%%

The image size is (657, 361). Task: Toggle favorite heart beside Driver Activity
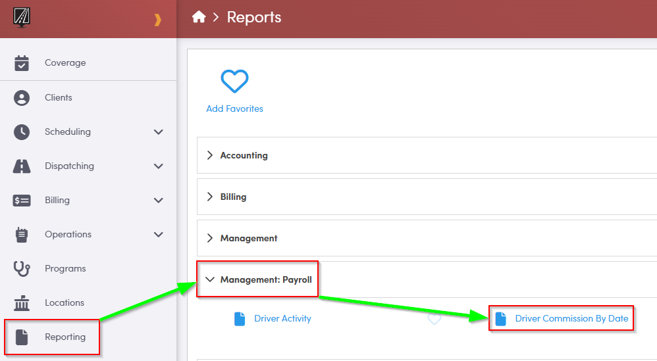tap(434, 319)
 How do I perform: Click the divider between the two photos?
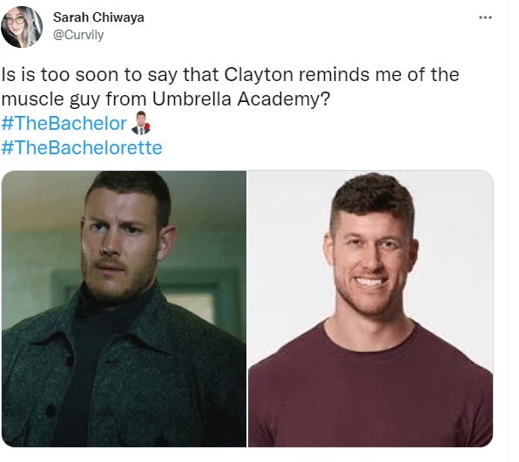247,309
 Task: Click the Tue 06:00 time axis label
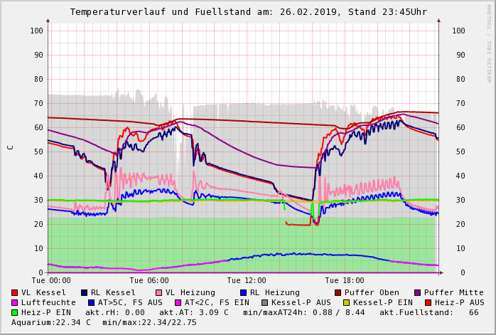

%%

* **Exercise goal**:
All lines above must be repeated exactly, and the pictures must be omitted.

* **Solution to the problem**:
The image size is (657, 361). Task: Toggle favorite heart beside Driver Activity
tap(434, 319)
 How do I perform: Click the divider between the two photos?
247,309
 Task: Click the Tue 06:00 time axis label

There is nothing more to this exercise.